Tottenham’s appeal – and it is vast; according to a recent poll by NBC, they are the most supported Premier League side in North America – is built not on merely showing their face in an exhibition match but on the impression they leave behind. “They’ve seen that we don’t just go in and then leave. We’ve actually put roots down in various areas.”
It is, ultimately, a more open battleground than, for example, the Asian markets - not that Tottenham have any plans to give up on those territories. "Asia very much will adopt teams that are the successful teams of the moment," says Cullen, but the situation is different in the more receptive States. "[We've] always had a strong fanbase there there’s a lot of word of mouth that goes on and American fans that like soccer will look to pick their English Premier League team, and hopefully we’ve demonstrated a good position in rationale to be that team of choice."
They have benefitted, too, from both the exciting style of football that the club are historically known to play and having a core of well-known ex-Spurs players plying their trade in MLS. “It raises our profile.
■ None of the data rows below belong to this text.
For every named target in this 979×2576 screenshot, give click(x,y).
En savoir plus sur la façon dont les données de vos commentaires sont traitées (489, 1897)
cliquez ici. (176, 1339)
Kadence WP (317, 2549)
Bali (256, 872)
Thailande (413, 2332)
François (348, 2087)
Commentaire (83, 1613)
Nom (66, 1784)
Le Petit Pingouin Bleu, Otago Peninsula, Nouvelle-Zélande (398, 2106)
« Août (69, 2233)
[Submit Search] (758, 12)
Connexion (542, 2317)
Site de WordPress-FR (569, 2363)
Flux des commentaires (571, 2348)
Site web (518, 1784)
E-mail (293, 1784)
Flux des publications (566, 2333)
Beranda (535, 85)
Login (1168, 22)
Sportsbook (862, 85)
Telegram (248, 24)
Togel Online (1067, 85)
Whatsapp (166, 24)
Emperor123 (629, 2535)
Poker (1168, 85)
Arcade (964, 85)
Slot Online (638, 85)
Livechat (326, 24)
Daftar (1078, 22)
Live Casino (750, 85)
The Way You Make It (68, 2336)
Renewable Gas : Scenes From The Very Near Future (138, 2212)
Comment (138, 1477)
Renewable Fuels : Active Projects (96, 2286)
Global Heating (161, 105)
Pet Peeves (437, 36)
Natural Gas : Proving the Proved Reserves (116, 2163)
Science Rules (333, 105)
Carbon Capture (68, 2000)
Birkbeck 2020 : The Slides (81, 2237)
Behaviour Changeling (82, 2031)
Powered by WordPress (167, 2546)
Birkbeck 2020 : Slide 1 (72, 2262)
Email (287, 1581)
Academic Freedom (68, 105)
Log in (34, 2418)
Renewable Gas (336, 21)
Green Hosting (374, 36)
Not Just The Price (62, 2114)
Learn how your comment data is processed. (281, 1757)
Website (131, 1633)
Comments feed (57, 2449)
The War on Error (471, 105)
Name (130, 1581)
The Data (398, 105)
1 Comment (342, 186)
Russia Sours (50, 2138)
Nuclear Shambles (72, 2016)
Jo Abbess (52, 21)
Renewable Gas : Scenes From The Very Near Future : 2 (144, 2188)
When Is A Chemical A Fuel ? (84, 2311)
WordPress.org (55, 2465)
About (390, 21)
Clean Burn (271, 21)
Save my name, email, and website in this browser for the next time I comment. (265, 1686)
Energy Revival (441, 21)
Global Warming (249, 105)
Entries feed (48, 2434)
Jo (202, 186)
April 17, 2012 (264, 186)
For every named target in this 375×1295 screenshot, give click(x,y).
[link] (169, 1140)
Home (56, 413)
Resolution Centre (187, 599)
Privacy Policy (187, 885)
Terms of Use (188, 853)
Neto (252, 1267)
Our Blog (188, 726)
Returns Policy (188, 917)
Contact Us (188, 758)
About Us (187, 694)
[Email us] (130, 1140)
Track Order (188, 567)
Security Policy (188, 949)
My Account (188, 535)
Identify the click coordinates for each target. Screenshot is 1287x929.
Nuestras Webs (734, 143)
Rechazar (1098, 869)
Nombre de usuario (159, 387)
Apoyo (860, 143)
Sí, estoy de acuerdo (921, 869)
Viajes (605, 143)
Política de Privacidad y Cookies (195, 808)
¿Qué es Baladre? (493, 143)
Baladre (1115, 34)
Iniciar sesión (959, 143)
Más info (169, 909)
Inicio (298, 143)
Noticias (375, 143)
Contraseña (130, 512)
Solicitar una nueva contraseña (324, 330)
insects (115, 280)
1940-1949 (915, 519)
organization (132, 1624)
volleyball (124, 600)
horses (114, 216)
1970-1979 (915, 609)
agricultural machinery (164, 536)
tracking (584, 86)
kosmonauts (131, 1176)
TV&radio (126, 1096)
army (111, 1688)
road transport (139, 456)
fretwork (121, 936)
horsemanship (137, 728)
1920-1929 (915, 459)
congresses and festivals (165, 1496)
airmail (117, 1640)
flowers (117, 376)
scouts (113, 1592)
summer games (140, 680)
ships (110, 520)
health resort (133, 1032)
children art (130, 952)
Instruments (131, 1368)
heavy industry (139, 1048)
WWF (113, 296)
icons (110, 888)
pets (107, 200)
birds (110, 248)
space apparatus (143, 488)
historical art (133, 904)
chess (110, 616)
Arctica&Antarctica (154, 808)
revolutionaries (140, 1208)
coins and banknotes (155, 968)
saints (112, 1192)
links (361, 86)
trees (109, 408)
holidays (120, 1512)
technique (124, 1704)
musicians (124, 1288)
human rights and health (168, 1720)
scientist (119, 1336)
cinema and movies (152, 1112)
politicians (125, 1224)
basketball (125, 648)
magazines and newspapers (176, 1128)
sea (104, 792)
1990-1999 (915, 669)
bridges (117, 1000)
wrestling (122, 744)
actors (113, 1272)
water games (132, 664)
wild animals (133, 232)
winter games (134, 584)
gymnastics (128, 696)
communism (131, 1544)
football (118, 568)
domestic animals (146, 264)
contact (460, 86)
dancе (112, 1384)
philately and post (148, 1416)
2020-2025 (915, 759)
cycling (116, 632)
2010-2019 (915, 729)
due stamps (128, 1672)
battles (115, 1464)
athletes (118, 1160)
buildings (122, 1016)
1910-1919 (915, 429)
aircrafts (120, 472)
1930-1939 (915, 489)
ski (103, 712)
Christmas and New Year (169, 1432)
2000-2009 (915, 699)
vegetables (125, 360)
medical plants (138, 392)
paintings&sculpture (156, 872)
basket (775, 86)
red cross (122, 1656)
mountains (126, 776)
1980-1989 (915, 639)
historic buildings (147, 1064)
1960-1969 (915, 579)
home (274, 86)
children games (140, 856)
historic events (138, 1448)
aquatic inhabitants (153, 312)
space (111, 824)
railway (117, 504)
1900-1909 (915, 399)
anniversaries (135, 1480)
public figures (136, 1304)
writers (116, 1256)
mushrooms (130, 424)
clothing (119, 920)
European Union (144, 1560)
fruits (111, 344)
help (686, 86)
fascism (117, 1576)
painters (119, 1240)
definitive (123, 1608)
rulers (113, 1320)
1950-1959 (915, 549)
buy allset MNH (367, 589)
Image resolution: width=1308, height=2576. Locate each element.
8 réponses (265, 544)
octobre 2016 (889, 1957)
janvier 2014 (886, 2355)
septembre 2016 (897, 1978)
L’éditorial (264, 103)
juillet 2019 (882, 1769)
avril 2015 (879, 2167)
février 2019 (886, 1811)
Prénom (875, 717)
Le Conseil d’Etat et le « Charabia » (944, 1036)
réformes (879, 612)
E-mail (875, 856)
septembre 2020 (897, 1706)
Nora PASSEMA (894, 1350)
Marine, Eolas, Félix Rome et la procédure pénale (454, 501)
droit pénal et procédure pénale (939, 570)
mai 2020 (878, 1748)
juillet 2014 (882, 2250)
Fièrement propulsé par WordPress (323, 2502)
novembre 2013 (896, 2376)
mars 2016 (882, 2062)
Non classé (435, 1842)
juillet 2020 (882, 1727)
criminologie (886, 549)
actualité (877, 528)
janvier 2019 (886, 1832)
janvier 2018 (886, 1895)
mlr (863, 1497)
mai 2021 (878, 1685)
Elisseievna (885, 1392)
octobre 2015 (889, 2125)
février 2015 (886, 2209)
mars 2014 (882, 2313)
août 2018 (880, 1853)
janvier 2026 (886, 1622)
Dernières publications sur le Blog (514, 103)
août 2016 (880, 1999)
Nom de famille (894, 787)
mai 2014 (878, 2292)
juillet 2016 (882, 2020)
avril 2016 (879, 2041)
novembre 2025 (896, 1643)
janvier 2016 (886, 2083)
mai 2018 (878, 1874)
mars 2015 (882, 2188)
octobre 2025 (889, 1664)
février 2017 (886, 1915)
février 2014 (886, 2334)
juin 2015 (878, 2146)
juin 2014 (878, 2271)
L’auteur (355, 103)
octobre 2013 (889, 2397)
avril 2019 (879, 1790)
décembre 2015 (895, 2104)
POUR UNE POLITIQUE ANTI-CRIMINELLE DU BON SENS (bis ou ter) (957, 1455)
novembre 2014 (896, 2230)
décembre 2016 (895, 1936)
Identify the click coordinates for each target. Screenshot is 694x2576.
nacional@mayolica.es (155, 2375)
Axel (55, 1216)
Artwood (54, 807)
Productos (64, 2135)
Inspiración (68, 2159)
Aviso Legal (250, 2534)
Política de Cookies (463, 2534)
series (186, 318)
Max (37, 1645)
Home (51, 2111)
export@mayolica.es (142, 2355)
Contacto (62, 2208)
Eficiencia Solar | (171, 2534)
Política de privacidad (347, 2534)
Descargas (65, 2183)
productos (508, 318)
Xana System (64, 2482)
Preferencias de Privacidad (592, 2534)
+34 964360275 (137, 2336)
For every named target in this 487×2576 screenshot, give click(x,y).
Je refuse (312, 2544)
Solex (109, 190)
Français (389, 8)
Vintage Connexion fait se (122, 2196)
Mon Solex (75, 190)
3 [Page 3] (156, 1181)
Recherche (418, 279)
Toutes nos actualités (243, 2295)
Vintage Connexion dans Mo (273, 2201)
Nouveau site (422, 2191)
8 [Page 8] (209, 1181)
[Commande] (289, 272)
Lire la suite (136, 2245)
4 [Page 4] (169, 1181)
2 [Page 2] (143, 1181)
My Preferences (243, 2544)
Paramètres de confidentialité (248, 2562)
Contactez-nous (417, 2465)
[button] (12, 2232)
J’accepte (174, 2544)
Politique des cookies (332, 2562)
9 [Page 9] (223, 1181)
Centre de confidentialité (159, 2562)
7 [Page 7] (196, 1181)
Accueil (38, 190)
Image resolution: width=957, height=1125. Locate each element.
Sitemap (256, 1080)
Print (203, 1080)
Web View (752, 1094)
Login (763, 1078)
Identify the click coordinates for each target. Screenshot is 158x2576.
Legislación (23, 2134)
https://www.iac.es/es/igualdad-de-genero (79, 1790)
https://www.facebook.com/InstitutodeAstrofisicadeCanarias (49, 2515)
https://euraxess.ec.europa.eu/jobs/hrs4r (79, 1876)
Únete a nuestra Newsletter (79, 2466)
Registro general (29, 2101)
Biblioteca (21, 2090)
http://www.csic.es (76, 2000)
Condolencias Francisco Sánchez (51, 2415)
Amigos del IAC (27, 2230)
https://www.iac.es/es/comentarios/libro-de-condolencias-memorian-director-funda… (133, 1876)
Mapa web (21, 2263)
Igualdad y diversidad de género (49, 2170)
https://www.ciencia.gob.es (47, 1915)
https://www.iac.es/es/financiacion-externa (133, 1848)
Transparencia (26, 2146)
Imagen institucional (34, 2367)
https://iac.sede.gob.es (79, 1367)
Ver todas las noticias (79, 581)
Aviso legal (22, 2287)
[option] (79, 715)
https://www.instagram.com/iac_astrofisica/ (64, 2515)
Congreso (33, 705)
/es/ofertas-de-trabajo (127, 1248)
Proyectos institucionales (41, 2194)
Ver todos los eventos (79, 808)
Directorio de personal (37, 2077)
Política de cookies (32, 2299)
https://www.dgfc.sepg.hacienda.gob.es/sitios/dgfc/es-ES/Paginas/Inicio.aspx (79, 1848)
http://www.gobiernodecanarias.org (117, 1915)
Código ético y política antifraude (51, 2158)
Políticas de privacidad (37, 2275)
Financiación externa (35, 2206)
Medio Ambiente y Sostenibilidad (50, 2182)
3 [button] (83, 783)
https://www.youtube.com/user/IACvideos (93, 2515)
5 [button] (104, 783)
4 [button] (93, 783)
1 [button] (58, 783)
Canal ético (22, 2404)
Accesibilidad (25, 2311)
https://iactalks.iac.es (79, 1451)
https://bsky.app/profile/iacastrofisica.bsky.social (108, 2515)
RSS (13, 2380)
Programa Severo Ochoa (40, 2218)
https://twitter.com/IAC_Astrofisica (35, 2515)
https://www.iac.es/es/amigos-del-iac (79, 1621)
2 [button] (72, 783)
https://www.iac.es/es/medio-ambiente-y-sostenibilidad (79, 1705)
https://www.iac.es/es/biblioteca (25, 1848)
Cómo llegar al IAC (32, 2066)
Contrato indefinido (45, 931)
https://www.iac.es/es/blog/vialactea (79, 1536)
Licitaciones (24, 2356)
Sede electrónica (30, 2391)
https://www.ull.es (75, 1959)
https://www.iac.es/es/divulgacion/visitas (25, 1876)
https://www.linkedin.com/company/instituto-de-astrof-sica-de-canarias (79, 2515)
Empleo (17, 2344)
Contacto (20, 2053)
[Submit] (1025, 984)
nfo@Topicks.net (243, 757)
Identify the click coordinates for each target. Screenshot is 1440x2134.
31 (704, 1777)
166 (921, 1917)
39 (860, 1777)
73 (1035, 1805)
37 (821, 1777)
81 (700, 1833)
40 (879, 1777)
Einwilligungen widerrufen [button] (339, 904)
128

We’ve got three players in the top 10 for jersey sales - Robbie Keane, Clint Dempsey and Jermain Defoe - so we’re always well represented out there ... having seen them play with us, and then having them in MLS, you have that natural synergy.”
Yedlin’s arrival raises that profile further but, while American players provide a “connection point”, arguably what the right-back signifies more than any kind of marketability boost is how rapidly the appeal of football is growing in the States, particularly to youngsters, and there should be little fear that he is another Bongani Khumalo or Kazuyuki Toda.
Despite more kids playing football than any other sport, the vast majority of the country’s best young athletes are drawn to the holy trinity of US sports: baseball, basketball and American football.
Yedlin, though, is an exception to that rule and one of the first premier athletes to choose football over other sports. He reportedly ran the 40-yard dash in 4.2 seconds – the current combine record is held by Tennessee Titans running back Chris Johnson, who went 4.24 in 2008. That Yedlin is soon to be playing in the Premier League, rather than the NFL, marks an important shift.
“He's a great signing based purely on his footballing ability and what he can bring to Spurs and our style of play,” concludes Cullen.
“There is no doubt that he will become a focus for US audiences - even more importantly, he has shown how it is possible to come through the ranks at an MLS team and make it to the top of the game, having been a product of Sounders' academy.”
There is an increasingly false impression that the Premier League’s expanding relationship with the United States is just a tactic to milk an enormous American audience but Tottenham’s association with the US is very much benefiting both sides. The club have made a conscious effort to help develop the game from grassroots up and in many ways Yedlin’s arrival, far from a PR exercise, brings that work full circle, not just helping coach American youngsters but putting their faith in them too.